It's not so much the mix as it is the character. The note definition on amp sims just is not there for me - things bleed together way too easily. The high end is a dead giveaway, with the same "wooshy" sound you get with, say, MP3 compression, as well as digital-sounding static. Turn down the gain on the amp sim to improve articulation and you loose all the balls. Turn it up and it turns to mud. I have never really been able to find a good "sweet spot" on most.




C2Aye said:


> I use Lepou LeGion as my main ampsim with Guitar Rig 4 running in front as a noise gate, tubescreamer and compressor set up. I use four impulses high-passed at 60Hz and low passed at 7.5kHz and my post-processing is just a small boost at 180Hz and a compressor. This picture shows the set-up more clearly. https://dl.dropbox.com/u/39302626/Signal Chain 2.jpg


Do you use a real Tube Screamer or a simulated one? That could be part of the equation. I know your picture shows a simulated one but I am just wondering.

I think a lot of it also just comes down to the way the guitar responds. I feel like my technique needs to adjust to play to the amp sim vs. the real thing, and much of the subtlety in technique is completely lost without using a real amp.


----------



## Ckackley

Everything I do is DI. Live I run a GSP1101 DI'ed to the PA and at home for recording I either use my RP500 to a Tascam interface or Guitar Rig 5. EQ is mandatory. ALso remember that it's NOT an amp. Settings you use on an amp are going to react differently on a sim. Even from product to product they're different. I tried copying the settings and EQ from my Digitech gear to Guitar Rig and wound up tweaking Guitar Rig a LOT to get it to sound the same as the Digitech stuff. Guitar Rig for me sounds the most like a "real" amp.


----------



## C2Aye

sear said:


> It's not so much the mix as it is the character. The note definition on amp sims just is not there for me - things bleed together way too easily. The high end is a dead giveaway, with the same "wooshy" sound you get with, say, MP3 compression, as well as digital-sounding static. Turn down the gain on the amp sim to improve articulation and you loose all the balls. Turn it up and it turns to mud. I have never really been able to find a good "sweet spot" on most.
> 
> Do you use a real Tube Screamer or a simulated one? That could be part of the equation. I know your picture shows a simulated one but I am just wondering.
> 
> I think a lot of it also just comes down to the way the guitar responds. I feel like my technique needs to adjust to play to the amp sim vs. the real thing, and much of the subtlety in technique is completely lost without using a real amp.

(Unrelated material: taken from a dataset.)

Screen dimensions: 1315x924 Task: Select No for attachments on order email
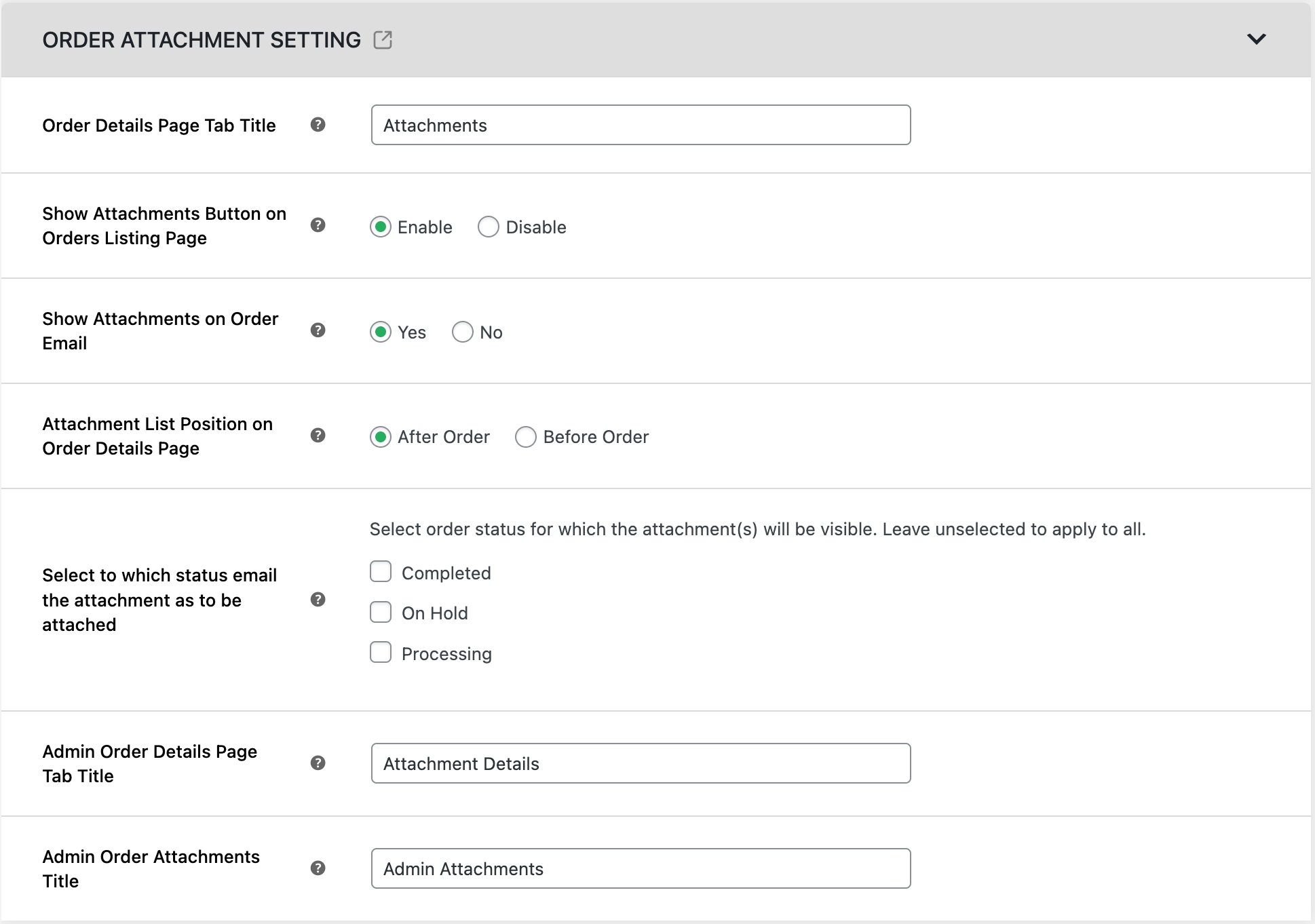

All of my set-up is simulated, the tubescreamer included. To be honest, I haven't really come across any of the problems you seem to have and as opposed to having to adjust my playing to the ampsim, I feel that my set-up actually is catered very much to my playing style, subtleties and all. I can't really help you more unless you provide a clip to highlight the troubles you're having because describing it can only go so far! 

The one thing I can do is provide a little context for a recording guitar tone. This is from a short clip that I recorded at the beginning of the year.

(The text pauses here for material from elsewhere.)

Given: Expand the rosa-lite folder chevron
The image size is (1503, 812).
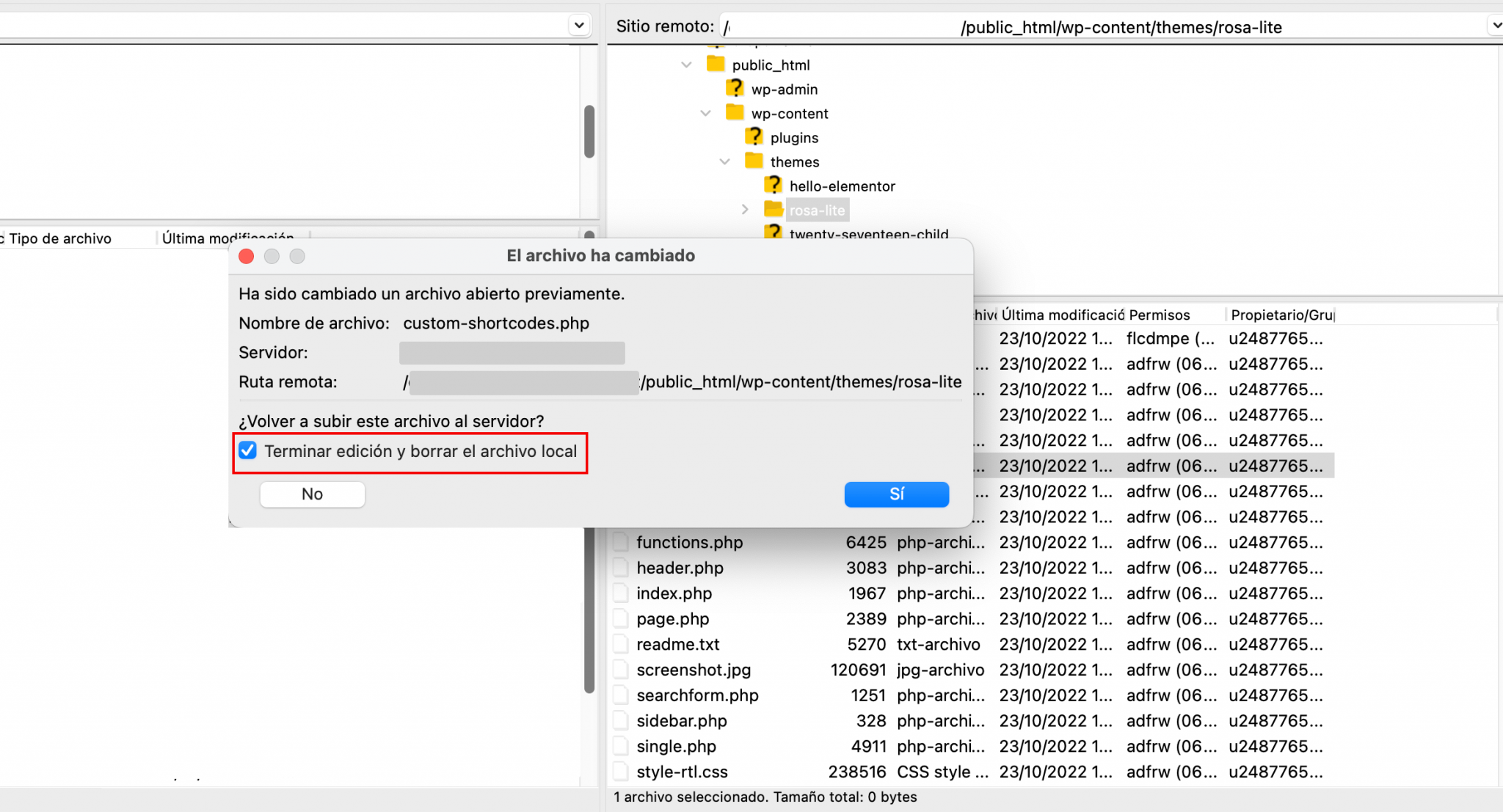Looking at the screenshot, I should (x=745, y=209).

Here is the guitar on its own: https://dl.dropbox.com/u/39302626/Mixtest Guitars Only.mp3

This is done with the set-up in the picture I linked you too. The gain is fairly low, only at 9 o'clock.

Do you hear the same problems as with your own experience with ampsims? Obviously you're not playing and feeling the response of the ampsim but consider it from a purely aural standpoint. I would say that it sounds quite digital, but for me that's not a bad thing. Also, possibly a bit thin too.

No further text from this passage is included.